■ What needs to be done:
What lines below include the word "will"? Copy each one.

Stored items from a collection
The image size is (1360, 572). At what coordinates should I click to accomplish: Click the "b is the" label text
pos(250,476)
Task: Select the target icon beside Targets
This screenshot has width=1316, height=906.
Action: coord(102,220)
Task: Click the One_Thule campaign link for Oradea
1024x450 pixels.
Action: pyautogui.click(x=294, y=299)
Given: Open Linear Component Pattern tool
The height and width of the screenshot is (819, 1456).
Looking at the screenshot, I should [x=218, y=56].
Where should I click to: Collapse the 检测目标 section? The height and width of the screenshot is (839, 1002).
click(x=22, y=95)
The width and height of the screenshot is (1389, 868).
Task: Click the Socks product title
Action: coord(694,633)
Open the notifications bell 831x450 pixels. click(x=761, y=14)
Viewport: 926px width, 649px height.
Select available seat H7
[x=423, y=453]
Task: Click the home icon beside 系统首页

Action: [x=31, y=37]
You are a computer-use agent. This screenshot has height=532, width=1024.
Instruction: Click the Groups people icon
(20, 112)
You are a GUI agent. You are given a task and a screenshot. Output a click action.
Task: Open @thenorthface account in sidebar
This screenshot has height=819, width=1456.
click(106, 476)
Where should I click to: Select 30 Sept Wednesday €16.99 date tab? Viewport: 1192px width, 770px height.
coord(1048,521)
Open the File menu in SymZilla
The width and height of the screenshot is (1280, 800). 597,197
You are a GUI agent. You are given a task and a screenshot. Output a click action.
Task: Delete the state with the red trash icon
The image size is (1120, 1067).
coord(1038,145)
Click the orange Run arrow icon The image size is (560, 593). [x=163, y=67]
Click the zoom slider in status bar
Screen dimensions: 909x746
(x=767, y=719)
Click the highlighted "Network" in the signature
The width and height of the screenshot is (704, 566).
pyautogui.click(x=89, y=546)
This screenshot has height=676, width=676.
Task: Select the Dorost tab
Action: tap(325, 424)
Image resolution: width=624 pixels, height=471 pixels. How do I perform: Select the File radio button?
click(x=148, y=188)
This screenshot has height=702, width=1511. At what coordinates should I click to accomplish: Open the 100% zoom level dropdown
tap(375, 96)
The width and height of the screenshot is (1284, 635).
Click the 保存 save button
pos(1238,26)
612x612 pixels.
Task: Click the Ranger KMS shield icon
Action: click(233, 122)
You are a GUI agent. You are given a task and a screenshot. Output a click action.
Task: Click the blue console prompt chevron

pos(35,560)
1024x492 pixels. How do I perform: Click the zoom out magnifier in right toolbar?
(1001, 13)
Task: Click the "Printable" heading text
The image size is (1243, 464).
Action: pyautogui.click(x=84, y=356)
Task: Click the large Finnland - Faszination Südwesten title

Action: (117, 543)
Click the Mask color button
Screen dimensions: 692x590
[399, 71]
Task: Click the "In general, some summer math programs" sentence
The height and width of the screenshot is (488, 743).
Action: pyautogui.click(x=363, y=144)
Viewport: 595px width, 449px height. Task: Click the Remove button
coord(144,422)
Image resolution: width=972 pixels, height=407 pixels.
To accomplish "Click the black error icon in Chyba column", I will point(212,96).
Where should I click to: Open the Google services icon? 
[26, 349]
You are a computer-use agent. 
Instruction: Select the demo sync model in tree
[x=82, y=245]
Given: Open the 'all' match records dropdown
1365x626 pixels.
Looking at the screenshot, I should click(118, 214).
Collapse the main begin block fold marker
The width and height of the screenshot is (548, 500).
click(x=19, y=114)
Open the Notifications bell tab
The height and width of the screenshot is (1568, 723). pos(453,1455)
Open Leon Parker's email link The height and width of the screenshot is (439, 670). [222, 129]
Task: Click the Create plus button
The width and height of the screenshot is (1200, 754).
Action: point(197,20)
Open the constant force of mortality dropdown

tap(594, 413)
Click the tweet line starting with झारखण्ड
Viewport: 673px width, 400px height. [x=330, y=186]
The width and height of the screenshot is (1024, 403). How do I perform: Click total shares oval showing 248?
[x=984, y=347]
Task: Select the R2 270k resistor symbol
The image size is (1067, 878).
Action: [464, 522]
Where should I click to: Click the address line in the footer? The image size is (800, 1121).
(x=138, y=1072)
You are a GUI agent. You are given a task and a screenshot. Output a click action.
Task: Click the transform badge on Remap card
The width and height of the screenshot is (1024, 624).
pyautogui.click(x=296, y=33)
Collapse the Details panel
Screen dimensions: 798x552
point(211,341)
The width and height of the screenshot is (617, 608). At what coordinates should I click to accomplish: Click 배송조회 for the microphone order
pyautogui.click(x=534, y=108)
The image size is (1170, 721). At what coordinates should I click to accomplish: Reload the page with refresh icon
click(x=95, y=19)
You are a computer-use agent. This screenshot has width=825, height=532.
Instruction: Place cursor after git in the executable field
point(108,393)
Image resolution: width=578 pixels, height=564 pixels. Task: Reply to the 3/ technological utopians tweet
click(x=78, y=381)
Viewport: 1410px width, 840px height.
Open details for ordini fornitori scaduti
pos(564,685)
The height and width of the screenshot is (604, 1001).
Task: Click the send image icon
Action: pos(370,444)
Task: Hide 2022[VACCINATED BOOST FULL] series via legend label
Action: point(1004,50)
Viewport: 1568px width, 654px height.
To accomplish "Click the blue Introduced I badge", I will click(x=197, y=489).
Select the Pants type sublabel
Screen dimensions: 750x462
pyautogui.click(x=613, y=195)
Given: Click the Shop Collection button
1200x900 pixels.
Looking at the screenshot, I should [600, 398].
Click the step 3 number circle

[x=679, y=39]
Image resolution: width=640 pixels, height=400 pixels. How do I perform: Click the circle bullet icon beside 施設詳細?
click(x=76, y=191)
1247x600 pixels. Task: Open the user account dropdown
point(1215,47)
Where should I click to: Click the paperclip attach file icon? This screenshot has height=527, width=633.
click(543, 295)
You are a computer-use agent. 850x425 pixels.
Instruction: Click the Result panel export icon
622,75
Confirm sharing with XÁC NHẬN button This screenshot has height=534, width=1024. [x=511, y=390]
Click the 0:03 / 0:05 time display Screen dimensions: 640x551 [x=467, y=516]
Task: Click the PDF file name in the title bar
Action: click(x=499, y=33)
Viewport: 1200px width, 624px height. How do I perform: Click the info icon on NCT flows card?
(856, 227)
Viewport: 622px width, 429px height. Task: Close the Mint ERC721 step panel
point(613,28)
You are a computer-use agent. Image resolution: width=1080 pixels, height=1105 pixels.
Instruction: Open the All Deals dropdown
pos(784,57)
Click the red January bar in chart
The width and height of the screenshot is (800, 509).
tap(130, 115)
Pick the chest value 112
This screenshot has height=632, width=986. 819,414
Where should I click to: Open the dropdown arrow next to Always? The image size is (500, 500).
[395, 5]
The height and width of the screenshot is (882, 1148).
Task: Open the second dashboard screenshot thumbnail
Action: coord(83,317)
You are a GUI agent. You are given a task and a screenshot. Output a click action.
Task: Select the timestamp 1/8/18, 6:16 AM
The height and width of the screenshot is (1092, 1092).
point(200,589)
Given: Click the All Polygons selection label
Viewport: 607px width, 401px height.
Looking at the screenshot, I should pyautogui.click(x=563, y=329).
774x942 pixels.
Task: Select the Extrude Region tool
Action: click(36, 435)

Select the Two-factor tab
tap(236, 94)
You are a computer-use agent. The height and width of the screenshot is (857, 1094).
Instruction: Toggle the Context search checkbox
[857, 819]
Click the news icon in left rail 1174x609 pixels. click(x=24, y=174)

■ Answer to the problem:
To accomplish "Click the black error icon in Chyba column", I will point(212,96).
To accomplish "Click the blue Introduced I badge", I will click(x=197, y=489).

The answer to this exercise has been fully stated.